Сенсация! Но длится она недолго. Появляется некто Келине и рассказывает, что он только что вернулся из жандармерии, куда ходил за ящиком для бумаг. Ламорн привел бродягу, который во второй от нас общине разводил костер близ стога сена; Ламорн, не отнимая от уха телефонной трубки, стал осыпать бродягу градом деталей: «Восемнадцать судимостей за воровство! Обвинение в преднамеренном поджоге! Вот что мне сообщают из Анжера. Что ты на это скажешь, Гаспар?»

— А-а! Так это Гаспар! — И доктор Клоб прикладывает палец к глазу. — Опять пальцем в небо! Гаспар! Он же из Верна. Действительно подозревали, что он поджег дощатый сарай, причем — свой: это случилось после смерти его жены, перед тем как он отправился бродяжничать.
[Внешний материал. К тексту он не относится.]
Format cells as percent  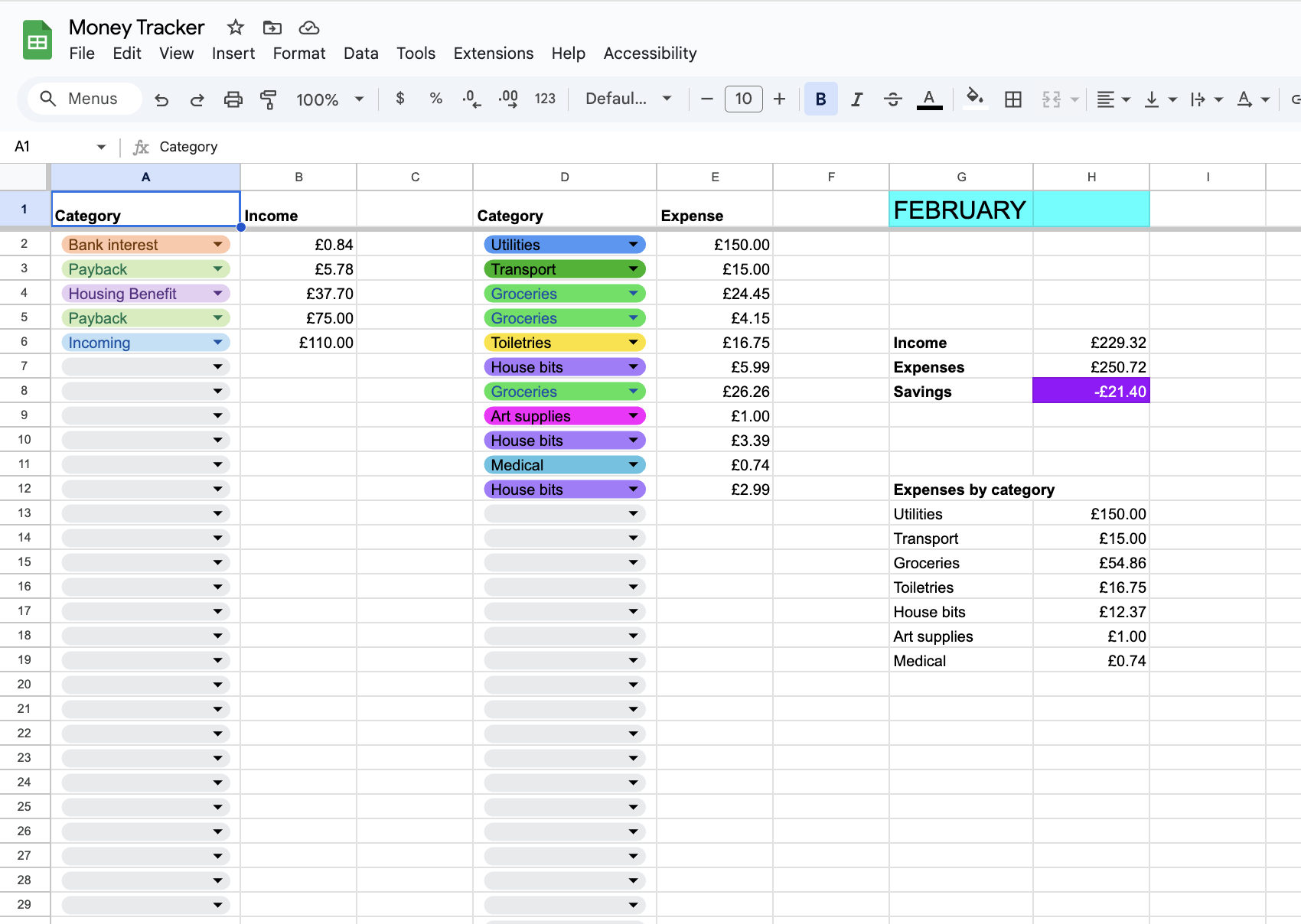point(435,99)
— Но в защиту свою он мямлит что-то совсем невразумительное, — добавляет Келине.

Вокруг нас образовался кружок: вся клиентура стеклась к «столу».

— Черт побери, вот и зима пришла: стариков в тепло потянуло, — заметил Раленг.

— Да Простачок это все, говорю я вам, Простачок! — раздался женский голос, скорее всего голос мадам Каре.

— И что все эти тетки так взъелись на младшего Дагута, — проворчал мосье Ом.

— Что взъелись! А я вам сейчас скажу, — изрек доктор Клоб. — Они до смерти боятся родить такого ребенка, как Простачок, хотя стоило бы наградить их таким за все их добродетели.

XIV

Дни короткие, а ночи длинные. В поселке по-прежнему кипели страсти, повторялся вопрос: «Кто? Кто?» Одни стояли на том, что это Простачок, который все еще находился в приюте святой Жеммы, другие — что бродяга, переведенный в «Голубиный луг» на основании малоубедительного обвинения в бродяжничестве.

Но главное, не утихал страх; общественное мнение, которое обычно не любит долгих треволнений и стремится восстановить душевное равновесие за счет какого-нибудь бедолаги, на сей раз никак не могло успокоиться, и страх продолжал царить в поселке — глубинный, животный, заставляющий запираться на замок, и закрывать ставни, усугубленный ненастной осенней порой, ветрами, дождями, стоном деревьев, шелестом взметаемых вихрем палых листьев, сырыми ночами, где, точно гриб, растут седые космы ужаса. Мосье Ом настолько остро чувствовал это настроение, что, желая приучить людей не пугаться, приказал провести испытания сирены, установленной в кратчайший срок на крыше мэрии, среди бела дня и после того, как Рюо достодолжно предупредил нас о проведении опыта. И все же учение никого не успокоило. Висячие замки, засовы, цепочки расхватывались в хозяйственной лавке, точно хлеб в булочной. Заметно — до тесноты — пополнились прибывшими откуда-то крепкими, здоровыми сторожевыми псами собачьи конуры.

Почти во всех домах, отпугивая поджигателя, показывая ему, что не все еще тут спят, оставляли гореть какую-нибудь лампу — пятнадцатисвечовую, если возможно, поскольку все же для крестьян, которые всегда внимательно следят за выключателем, для людей, которые привыкли экономить именно на освещении, отнюдь не просто заснуть, зная, что где-то зазря горит свет, а ведь за него надо платить двадцать франков семьдесят пять сантимов за киловатт. И так же, во всех почти домах, включая и наш, женщины каждый вечер наполняли ведра, чтобы иметь под рукой как можно больше воды. И наконец, в полутьме комнат поблескивали стволы ружей, заряженных холостыми патронами, солью, свинцом или пулей, — в зависимости от состояния души и степени свирепости владельца, а ночь в это время тоже полнилась в ответ неверными огоньками, тоже поблескивала металлом ружейных стволов, — это начали делать обходы наши дозорные.